▶ _Source text_

Design Library

Design Library

I hope you will enjoy this sampling of some my favorite resources on color and other topics of interest.
Other favorite related items will be here also, among the books.

Note: entries are shown alphabetically by title, so be sure to see the entire list!

Contact me if you have favorites you’d like me to consider for this page!

Book List

  • A Maslow-Inspired Thanksgiving Color Palette

    What are the colors of Thanksgiving?
    So much more than paint, decorating, or  “trend palettes.”
    I wanted to offer some color-reflections for the holiday season, and beyond.

    Maslow's Hierarchy - reinterpreted as Thanksgiving colors

    Maslow’s Hierarchy of Needs – reinterpreted as Thanksgiving colors

    What’s important?
    Please share your own inspirations and color-reflections!

▶ _Given entries_
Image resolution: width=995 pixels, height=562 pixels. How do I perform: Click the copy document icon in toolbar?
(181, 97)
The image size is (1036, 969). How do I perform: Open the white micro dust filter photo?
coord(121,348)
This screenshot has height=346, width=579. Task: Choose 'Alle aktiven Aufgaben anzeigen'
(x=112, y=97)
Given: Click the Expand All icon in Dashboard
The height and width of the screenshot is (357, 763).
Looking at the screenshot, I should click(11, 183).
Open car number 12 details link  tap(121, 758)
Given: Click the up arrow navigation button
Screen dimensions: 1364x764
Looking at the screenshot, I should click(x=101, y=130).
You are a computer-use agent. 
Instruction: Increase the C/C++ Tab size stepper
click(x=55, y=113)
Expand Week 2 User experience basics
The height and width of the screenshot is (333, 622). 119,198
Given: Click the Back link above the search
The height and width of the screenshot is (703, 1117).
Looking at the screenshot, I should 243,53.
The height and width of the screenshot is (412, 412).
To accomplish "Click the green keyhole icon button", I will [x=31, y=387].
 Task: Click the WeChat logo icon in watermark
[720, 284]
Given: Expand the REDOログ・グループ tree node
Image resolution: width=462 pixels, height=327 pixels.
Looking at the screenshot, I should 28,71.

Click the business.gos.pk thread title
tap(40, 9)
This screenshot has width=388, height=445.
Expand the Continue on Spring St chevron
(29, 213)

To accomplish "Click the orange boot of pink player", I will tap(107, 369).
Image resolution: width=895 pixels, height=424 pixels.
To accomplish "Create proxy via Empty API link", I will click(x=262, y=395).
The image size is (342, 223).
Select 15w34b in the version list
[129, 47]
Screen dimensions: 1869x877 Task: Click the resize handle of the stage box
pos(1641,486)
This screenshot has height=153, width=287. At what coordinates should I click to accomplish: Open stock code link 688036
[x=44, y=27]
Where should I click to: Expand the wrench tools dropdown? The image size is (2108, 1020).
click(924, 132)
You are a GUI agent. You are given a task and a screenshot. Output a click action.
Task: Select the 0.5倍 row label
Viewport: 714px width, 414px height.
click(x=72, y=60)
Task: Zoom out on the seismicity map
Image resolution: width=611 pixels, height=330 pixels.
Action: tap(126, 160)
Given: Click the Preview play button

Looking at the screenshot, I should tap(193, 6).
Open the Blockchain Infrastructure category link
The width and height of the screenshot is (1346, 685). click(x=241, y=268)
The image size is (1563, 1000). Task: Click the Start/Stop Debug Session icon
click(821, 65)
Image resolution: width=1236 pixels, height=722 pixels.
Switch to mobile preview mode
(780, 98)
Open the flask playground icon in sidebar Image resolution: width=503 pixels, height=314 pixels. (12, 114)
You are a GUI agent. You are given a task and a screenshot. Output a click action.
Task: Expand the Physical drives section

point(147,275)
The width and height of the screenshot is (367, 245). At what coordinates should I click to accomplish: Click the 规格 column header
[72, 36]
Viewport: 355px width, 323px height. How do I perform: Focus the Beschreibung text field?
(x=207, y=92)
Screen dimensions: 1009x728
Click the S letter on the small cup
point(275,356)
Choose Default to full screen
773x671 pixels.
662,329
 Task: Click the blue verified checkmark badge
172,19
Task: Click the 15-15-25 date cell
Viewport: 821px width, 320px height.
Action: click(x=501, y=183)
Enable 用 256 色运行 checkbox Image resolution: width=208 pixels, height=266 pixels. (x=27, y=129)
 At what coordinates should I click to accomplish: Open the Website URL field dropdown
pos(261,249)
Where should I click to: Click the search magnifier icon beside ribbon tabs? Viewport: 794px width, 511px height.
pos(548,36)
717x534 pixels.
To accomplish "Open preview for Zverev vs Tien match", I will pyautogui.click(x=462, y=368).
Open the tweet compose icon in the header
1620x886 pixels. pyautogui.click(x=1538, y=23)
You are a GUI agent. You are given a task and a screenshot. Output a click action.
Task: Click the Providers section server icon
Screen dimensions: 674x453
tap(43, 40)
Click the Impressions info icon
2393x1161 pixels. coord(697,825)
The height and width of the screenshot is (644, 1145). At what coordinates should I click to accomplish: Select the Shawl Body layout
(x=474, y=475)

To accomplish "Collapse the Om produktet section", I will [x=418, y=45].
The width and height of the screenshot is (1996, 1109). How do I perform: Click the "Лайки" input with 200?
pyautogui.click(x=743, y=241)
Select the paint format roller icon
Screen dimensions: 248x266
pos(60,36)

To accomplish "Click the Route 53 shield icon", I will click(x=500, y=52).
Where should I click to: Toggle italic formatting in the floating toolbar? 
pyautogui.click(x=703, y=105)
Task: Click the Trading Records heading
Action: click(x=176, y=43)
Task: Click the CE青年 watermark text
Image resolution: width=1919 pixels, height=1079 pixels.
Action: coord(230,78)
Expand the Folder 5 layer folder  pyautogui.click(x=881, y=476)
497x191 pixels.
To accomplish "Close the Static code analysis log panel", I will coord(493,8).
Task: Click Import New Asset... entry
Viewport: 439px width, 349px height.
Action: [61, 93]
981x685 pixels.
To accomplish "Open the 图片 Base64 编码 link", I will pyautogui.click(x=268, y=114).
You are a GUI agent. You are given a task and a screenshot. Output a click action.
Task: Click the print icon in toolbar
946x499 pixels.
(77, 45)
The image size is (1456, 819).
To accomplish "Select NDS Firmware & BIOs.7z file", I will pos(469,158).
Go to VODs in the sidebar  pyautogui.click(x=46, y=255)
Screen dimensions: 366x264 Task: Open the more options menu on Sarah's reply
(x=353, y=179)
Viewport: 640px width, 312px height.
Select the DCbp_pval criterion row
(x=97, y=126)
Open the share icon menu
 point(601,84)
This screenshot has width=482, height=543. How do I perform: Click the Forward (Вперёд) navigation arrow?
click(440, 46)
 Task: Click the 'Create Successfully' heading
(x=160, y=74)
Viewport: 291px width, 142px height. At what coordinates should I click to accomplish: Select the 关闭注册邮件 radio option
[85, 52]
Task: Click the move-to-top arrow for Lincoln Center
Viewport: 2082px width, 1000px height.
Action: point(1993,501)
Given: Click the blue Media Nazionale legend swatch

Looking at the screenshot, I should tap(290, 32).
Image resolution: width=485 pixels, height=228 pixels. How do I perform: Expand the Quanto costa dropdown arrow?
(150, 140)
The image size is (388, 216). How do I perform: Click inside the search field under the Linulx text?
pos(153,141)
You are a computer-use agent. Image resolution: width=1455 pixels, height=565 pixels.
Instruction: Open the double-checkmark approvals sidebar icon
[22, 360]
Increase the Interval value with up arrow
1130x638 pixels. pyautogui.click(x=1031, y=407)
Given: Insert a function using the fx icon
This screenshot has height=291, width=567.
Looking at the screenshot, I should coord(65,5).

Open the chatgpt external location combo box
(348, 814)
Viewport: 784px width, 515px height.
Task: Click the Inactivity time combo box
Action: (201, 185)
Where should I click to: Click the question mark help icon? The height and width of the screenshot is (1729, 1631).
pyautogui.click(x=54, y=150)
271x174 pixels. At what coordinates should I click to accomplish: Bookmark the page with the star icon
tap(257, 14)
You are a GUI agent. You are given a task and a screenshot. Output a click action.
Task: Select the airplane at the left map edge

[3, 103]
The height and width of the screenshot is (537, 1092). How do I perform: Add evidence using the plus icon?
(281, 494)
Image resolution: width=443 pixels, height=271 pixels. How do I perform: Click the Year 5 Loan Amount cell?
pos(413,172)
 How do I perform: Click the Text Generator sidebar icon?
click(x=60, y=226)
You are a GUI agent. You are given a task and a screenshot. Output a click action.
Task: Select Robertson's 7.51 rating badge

▶ _Stated goal_
Reproduce word for word the stretch of the design library page above that opens with the words "Note: entries are" and closes with "for this page!".

▶ _Task result_
Note: entries are shown alphabetically by title, so be sure to see the entire list!

Contact me if you have favorites you’d like me to consider for this page!